What is History?  Events reconstructed with words aren’t what happened.  They’re the best we can do at describing what we think might have happened.  And that’s not what most people think History is.  But – for worse and for better – that’s what History is.

So then, what are the Gospels?  Most scholars these days will concede that the Four Gospels of the New Testament are the best window we have into Jesus of Nazareth, Son of God, Son of Man, the Messiah.  Skeptics debate how much accuracy they offer, on face value.  Theologians defend Christian Faith by retreating from fights over historical value.  The Gospels aren’t History, say our Christian Scholars.  They are narratives, written to convey theological views of our Lord Jesus Christ.  That view's worked well for christendom at large, at least in recent centuries.... but now times are in flux.  Today, many say 'We don't care as much for dogma and defense of the faith.  We want more questions asked, fewer answered.'

So, again, what is History?  All written accounts of the past are limited re-presentations of real life situations we can no longer access.  The people, events, ideas, relationships, physical structures, social context and the infinite number of decisions made based on unknown factors – decisions both simple and complex, either rash or deliberate – the vast web of interactive human experience for a given region and time – these are inscrutable.  All we have is aspects, pieces, cross-sections of real life, as it actually took place.  All we have is accounts of the past.  We do not have the past, any longer, at hand.

Yet, we do have these accounts.  We do have the Four Gospels.  And they do give us a great deal about Jesus and his activities.  He taught.  He healed.  He prayed.  He led women and men across Galilee and Judea, proclaiming that God was eager to make a new way to rule over them all.  And he did many things.  We don’t know all that the Lord did, but we do know – however sharp or fuzzy this picture may turn out to be – that these are indeed aspects of the true past.  The Four Gospels do give us something of Jesus’ History.  The only debates on this topic – yes, in all of the many debates across the vastness of Christian and Secular New Testament Scholarship – always boil down to how much they do give us.

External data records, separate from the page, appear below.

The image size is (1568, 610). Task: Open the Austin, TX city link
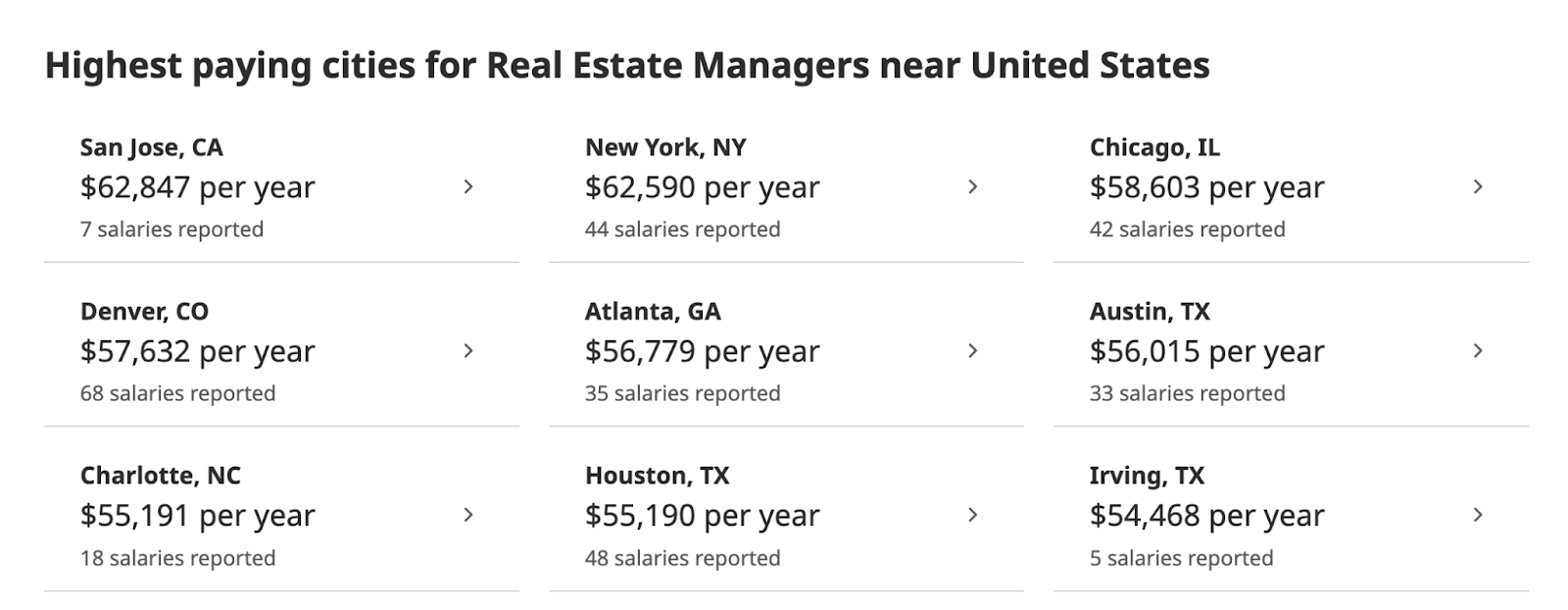(x=1150, y=312)
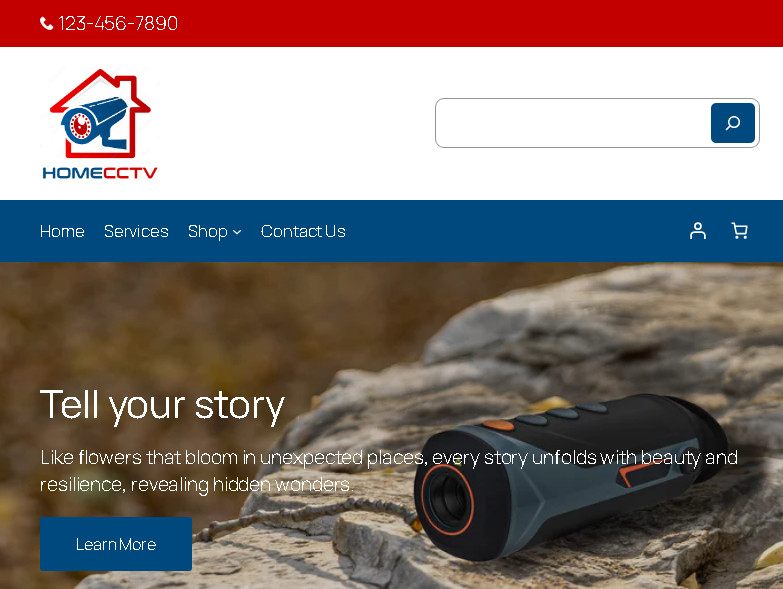Click the Learn More button
The height and width of the screenshot is (589, 783).
point(116,544)
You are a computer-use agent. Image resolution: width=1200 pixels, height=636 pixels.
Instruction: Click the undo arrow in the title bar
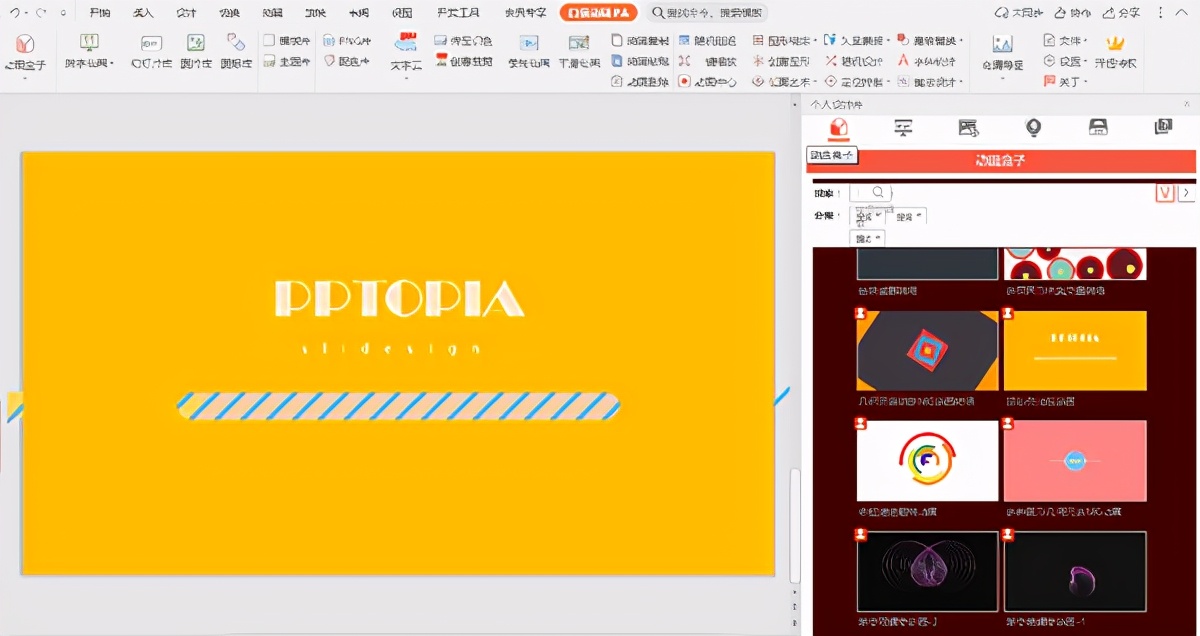coord(15,13)
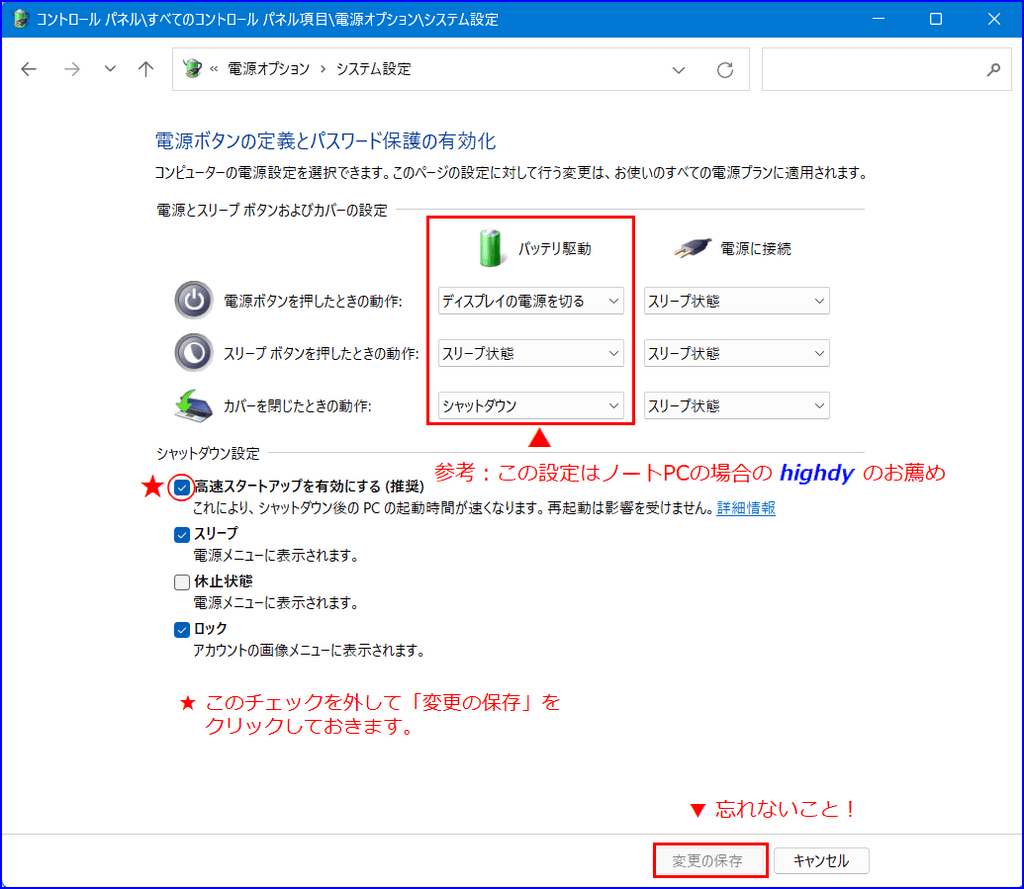1024x889 pixels.
Task: Open battery lid close action dropdown
Action: 530,406

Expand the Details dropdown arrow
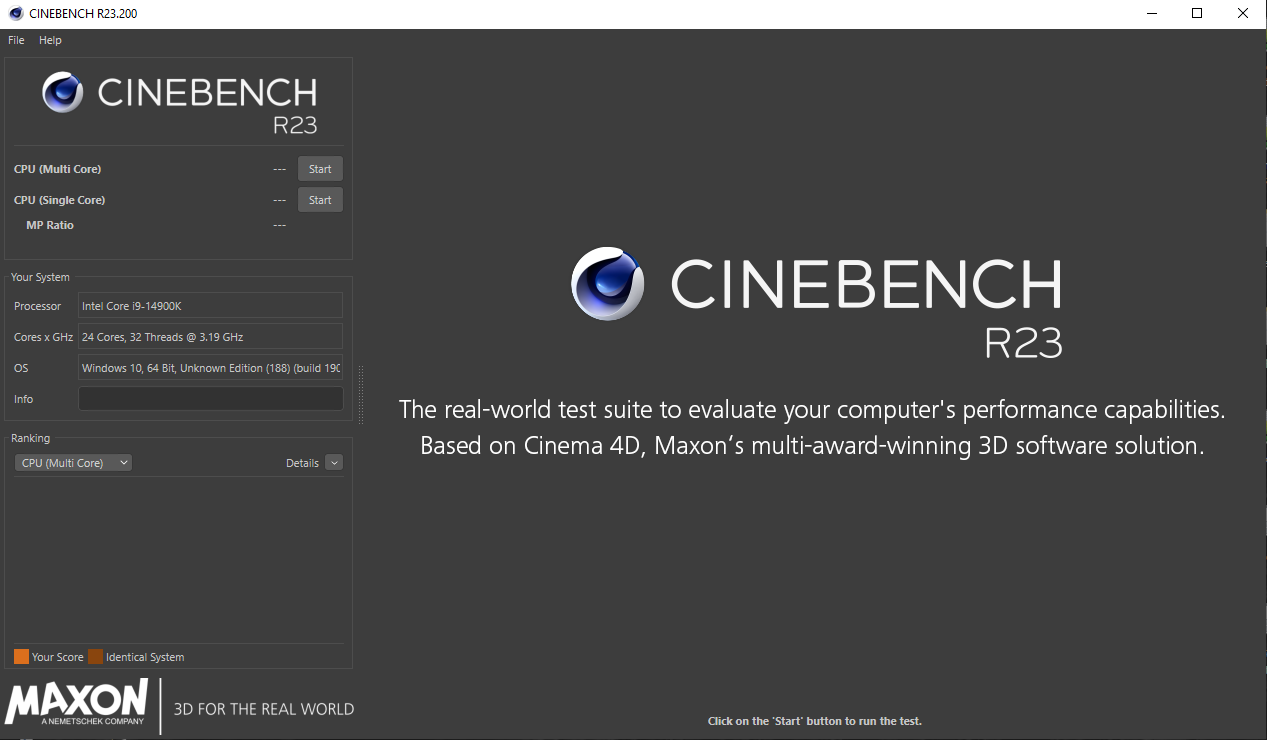[334, 463]
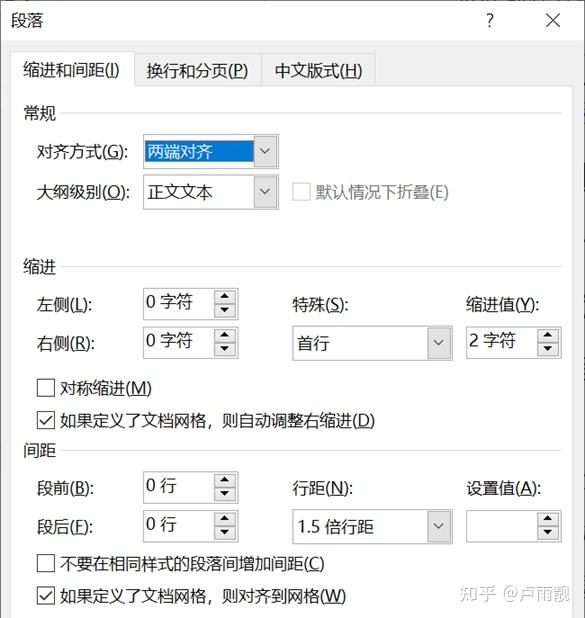Close the 段落 dialog
This screenshot has height=618, width=585.
click(x=553, y=20)
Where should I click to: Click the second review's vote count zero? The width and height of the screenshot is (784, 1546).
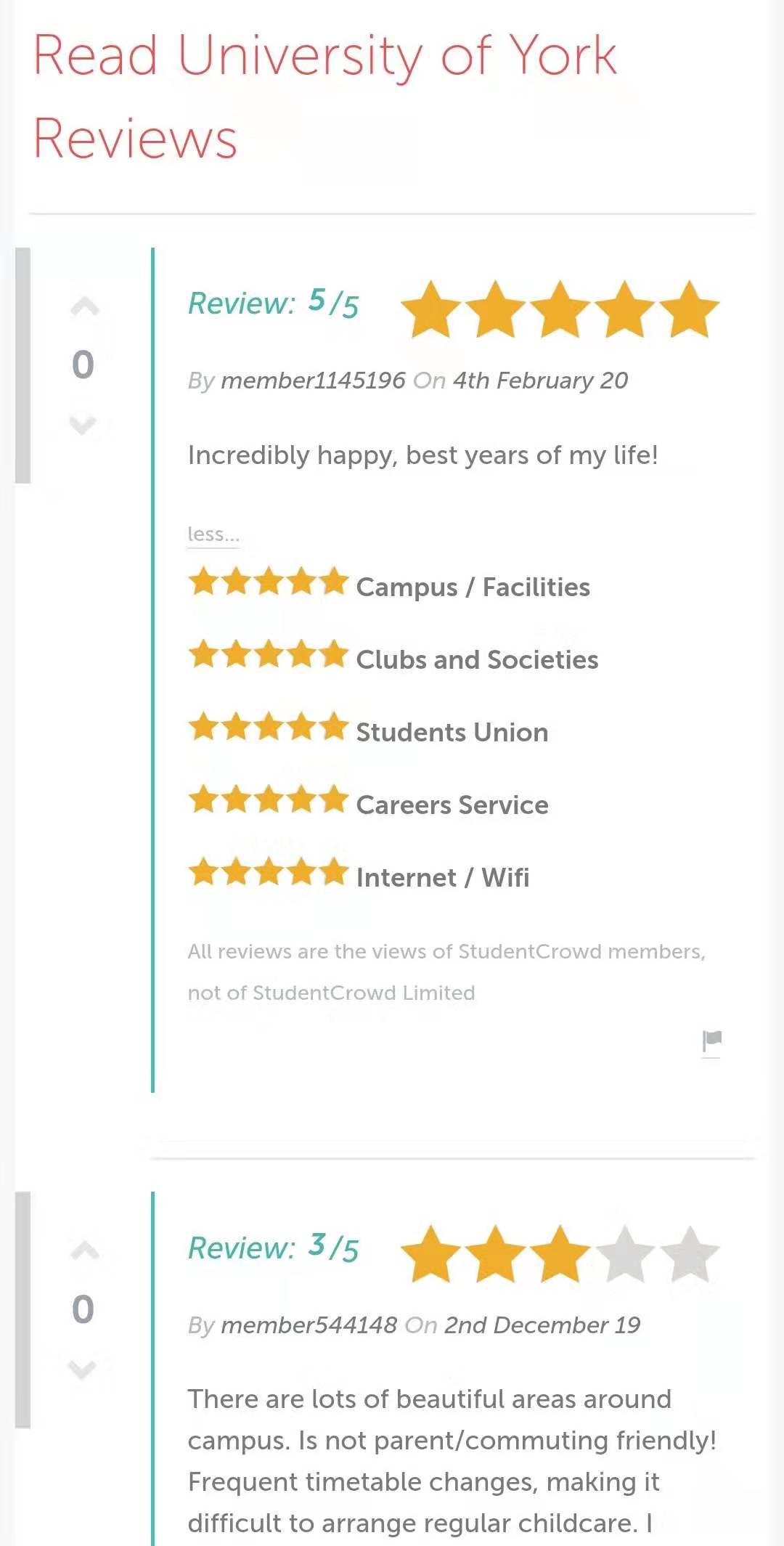[83, 1309]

Now to you, my dear blog reader, come these very same questions.  In what ways, to what degree, and to what effect are the Gospels qualified to speak of Jesus historically?  Does his actual life matter?  

Personally, I say that if his life mattered not, then our life matters not.  But if the Gospels all about meaning and message, and if my Christian life is really all about what I believe... then why would his life matter?  And what about mine?  I could just sit and listen, think and agree, pray the right prayer, and voila!  The power of the Gospel is my name on a salvation card.

Paul of Tarsus wrote a lot about why Jesus died, and I absolutely do believe each little word.

But the New Testament opens with how Jesus lived.

It also says a lot more about how Jesus lived than some think it does.  But that's a topic for some other day.  For now, here is what we should just stop disputing:

History matters.  Events matter.  What we do to, with and for one another... these things matter much more than what we believe about salvation or angels or even (gasp) the Holy Spirit.  Facts are facts, and the more often it happens that Christians come out from inside the barrier walls of their institutional borders, the less it sounds like we still care so much about fine theological distinctions.

These Christian scholars who need to make narratives all about hidden theology, well, they're no longer doing quite so well as they used to at holding congregations together, using that old approach.  God protect us from whatever they cook up next, to keep their flocks in the pens... and it'll probably be a retreat back to authoritarian dogma... but in the meantime I'd like to put out my little cry that we might take advantage of a growing opportunity here. 

People are starting to seem less automatically predisposed against what I've been yearning for.

We should study the life of the Lord Jesus Christ, through the Gospels, as History.